- _Goal of the exercise_
Copy everything from "Turn off the 过滤空路径 filter switch" down through the end of the material, renaming "switch" to "toggle" and leaving all else unchanged. Omit the pictures from your answer.

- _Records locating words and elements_
## start

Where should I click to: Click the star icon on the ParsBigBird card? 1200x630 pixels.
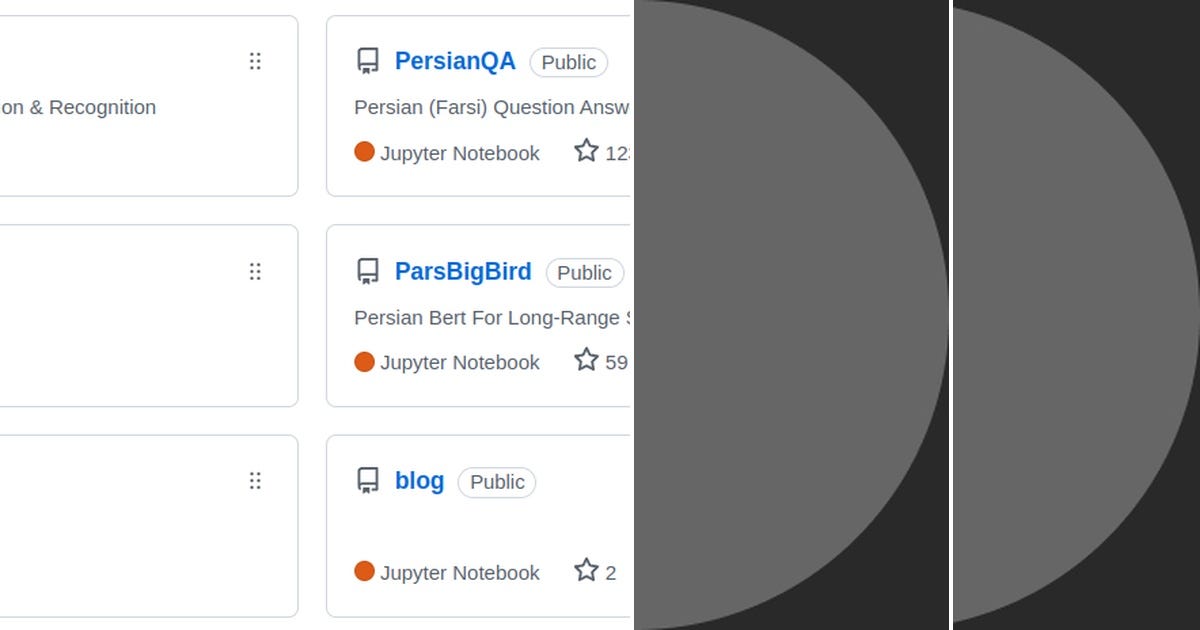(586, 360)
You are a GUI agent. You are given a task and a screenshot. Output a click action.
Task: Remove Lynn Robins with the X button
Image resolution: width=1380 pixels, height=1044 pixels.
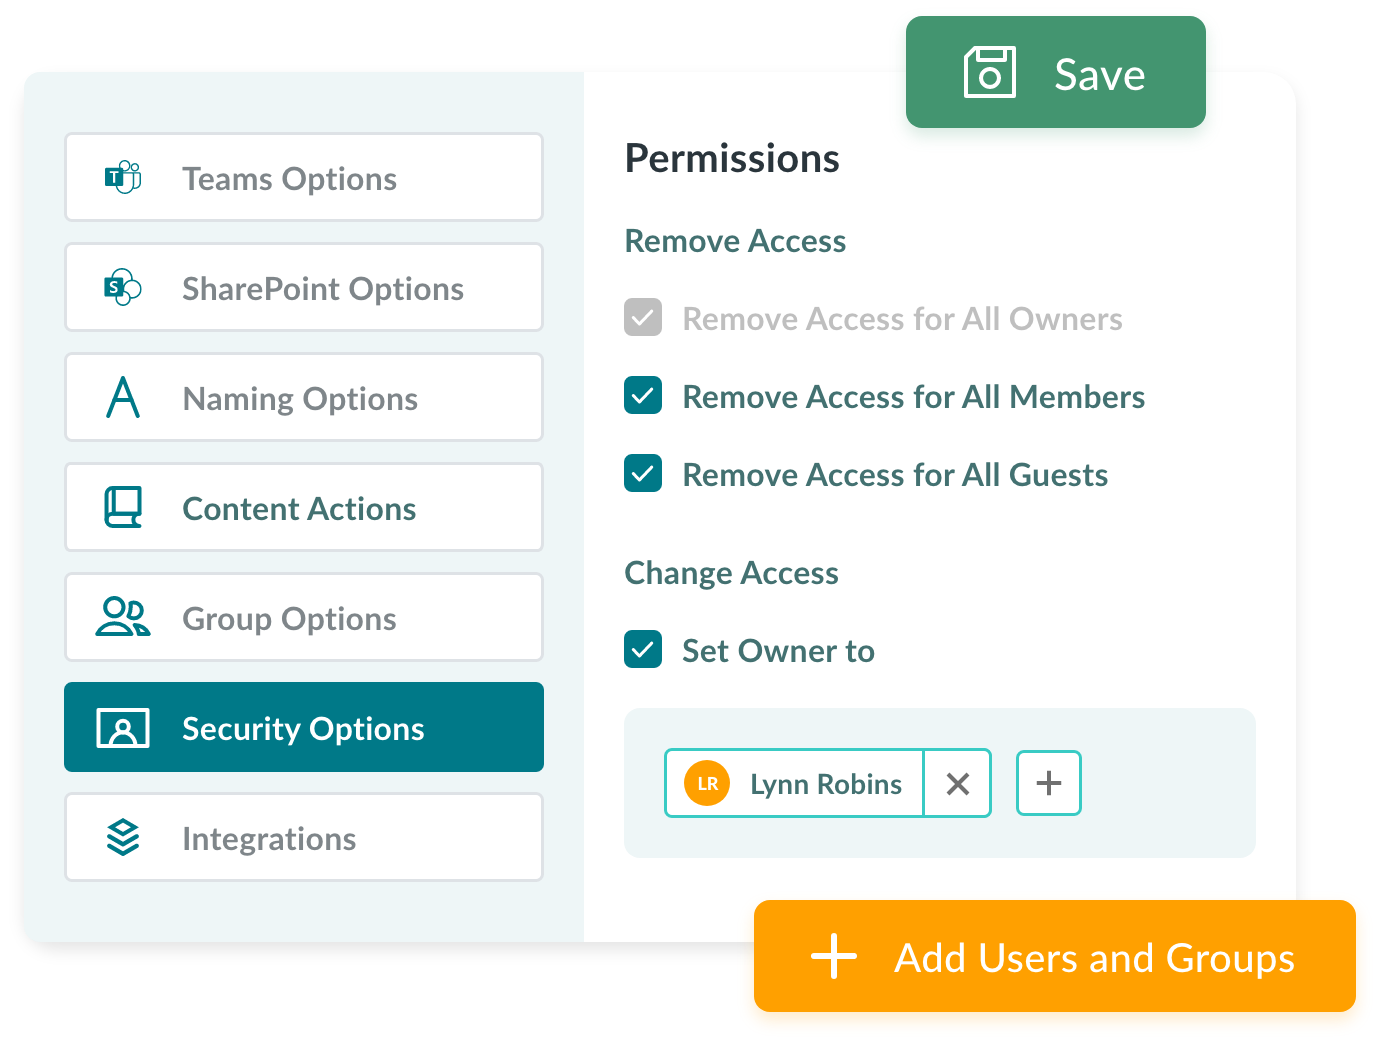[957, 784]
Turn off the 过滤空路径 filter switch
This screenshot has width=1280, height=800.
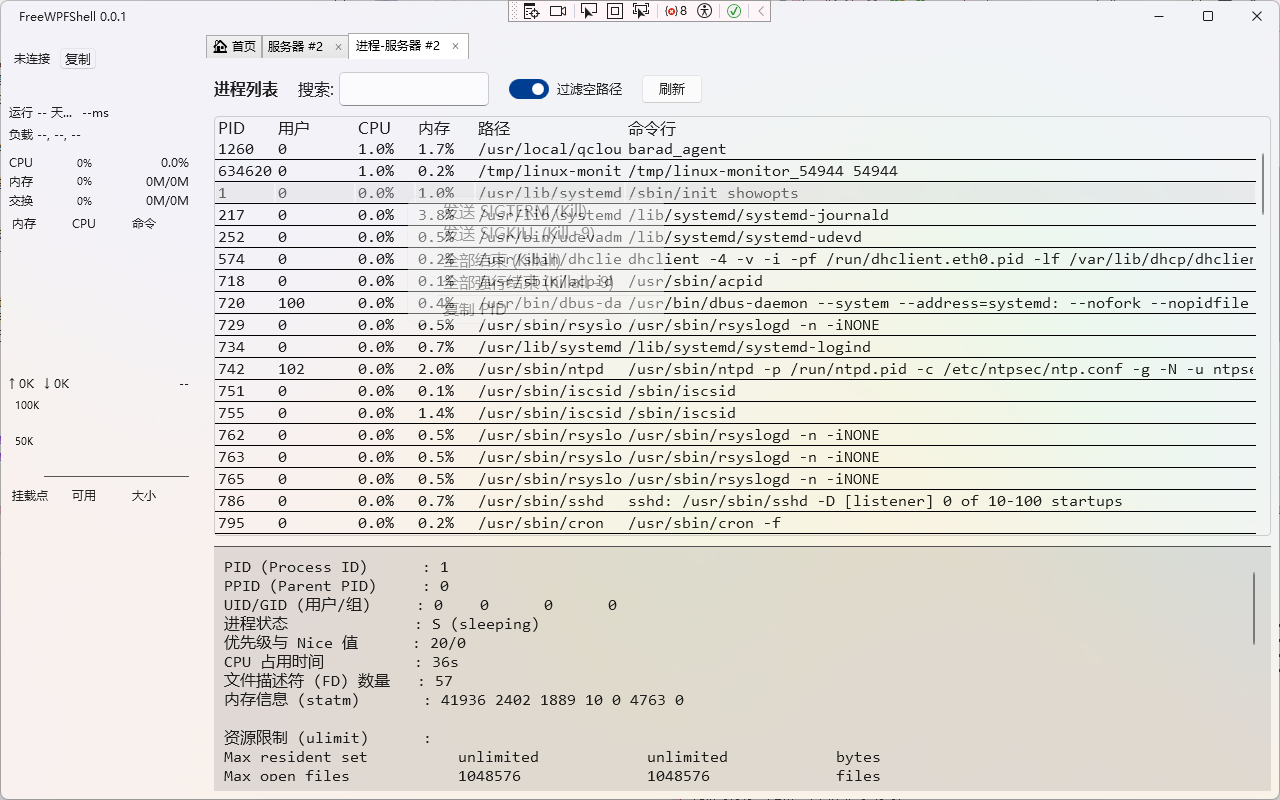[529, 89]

## end

- _Completed task_
Turn off the 过滤空路径 filter toggle
This screenshot has width=1280, height=800.
[529, 89]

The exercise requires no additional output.